──────── Article ────────

Strong Adjusted EPS and Adjusted Net Income
Reported adjusted EPS of $6.67 for the quarter (would have been $6.98 excluding a $0.31 per-share TCA deferral impact) and adjusted net income of $109 million for Q4.
Improved Used Vehicle Profitability
Total used gross profit rose 6% year-over-year; used retail gross profit per unit (PVR) increased 18% to $1,749 (a $271 increase vs. prior year and $198 vs. Q3 2025). Same-store used days’ supply (DSI) was 35 days.
Portfolio Management and Divestitures
Acquired $2.9 billion in revenue during the year while executing strategic divestitures. Divested four stores in Q4 generating an estimated $150 million of annualized revenue and targeting nine additional divestitures by end of Q1 (13 transactions representing ~$750 million of annualized revenue) to reduce leverage and free cash for strategic uses.

────────

● **Short task**:
Answer these questions from the earnings highlights.
1. What adjusted net income was reported for Q4?
2. By what percentage did used retail gross profit per unit increase, and to what figure?
3. How many stores were divested in Q4?

──────── Recorded information ────────

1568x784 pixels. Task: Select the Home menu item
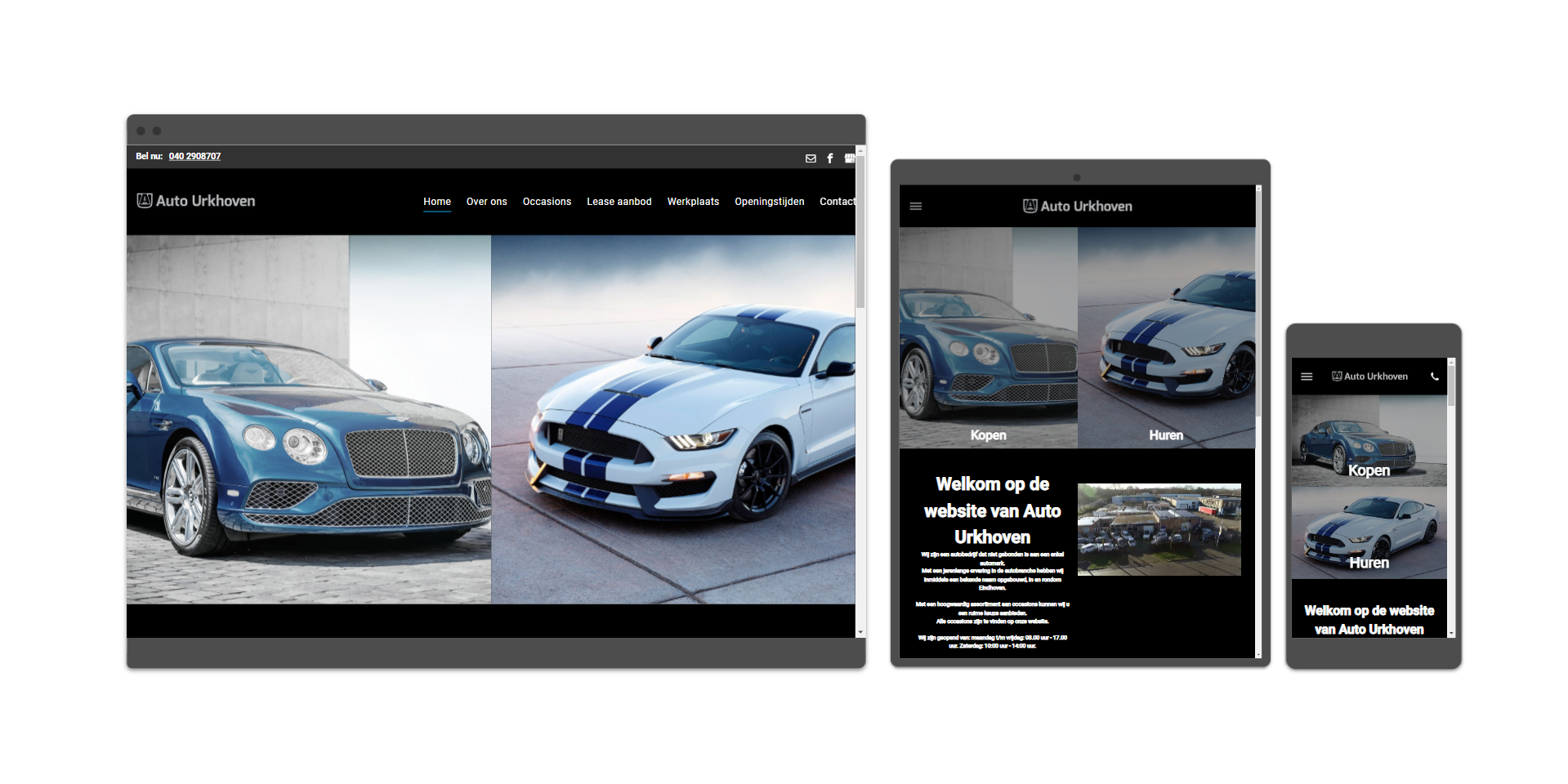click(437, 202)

────────
──────── Recorded information ────────

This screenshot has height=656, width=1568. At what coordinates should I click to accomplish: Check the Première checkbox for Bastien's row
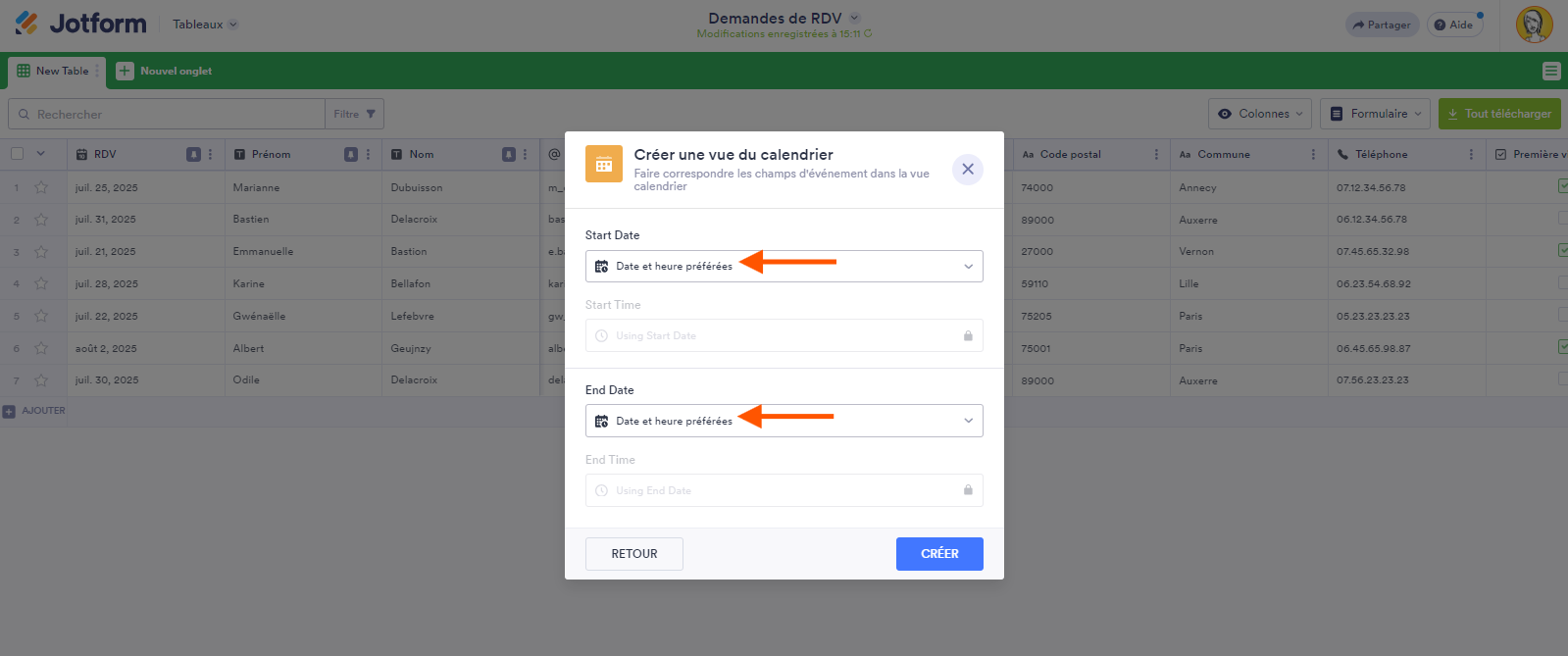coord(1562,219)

────────
──────── Recorded information ────────

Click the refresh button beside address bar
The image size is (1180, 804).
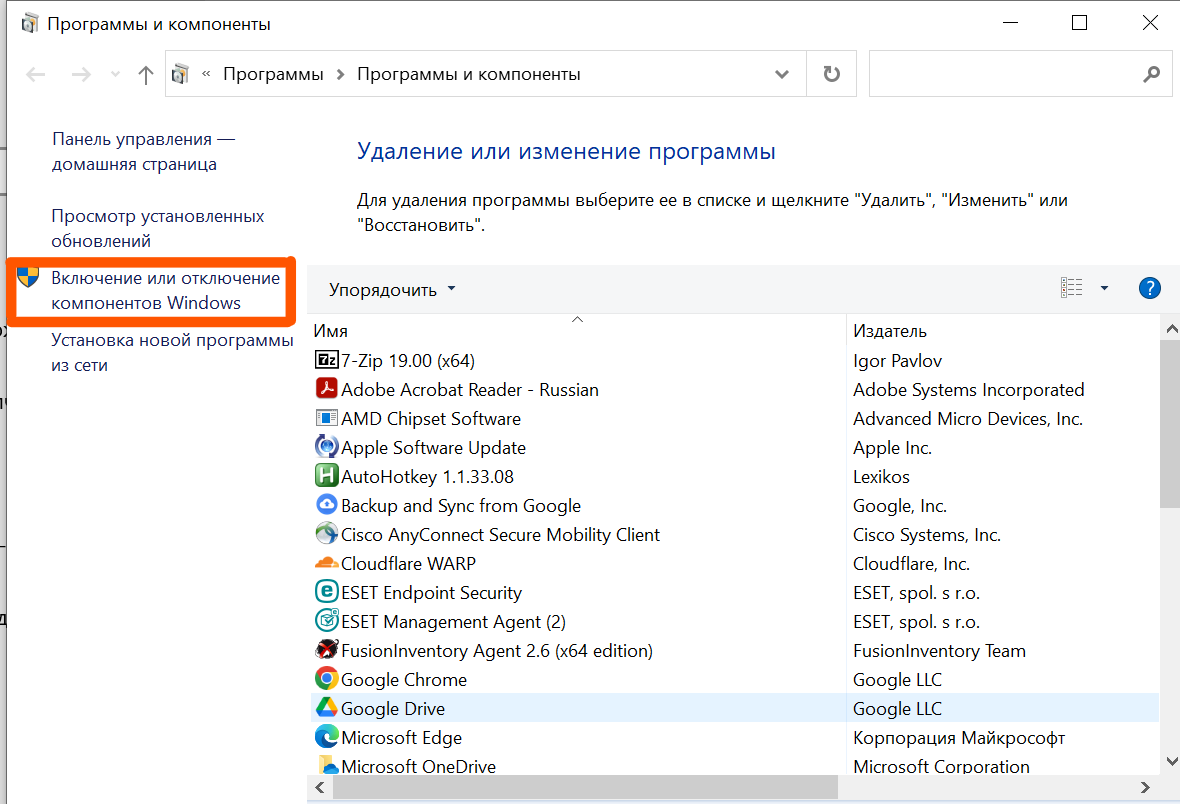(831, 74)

────────

● **Complete output**:
1. $109 million
2. 18%, to $1,749
3. Four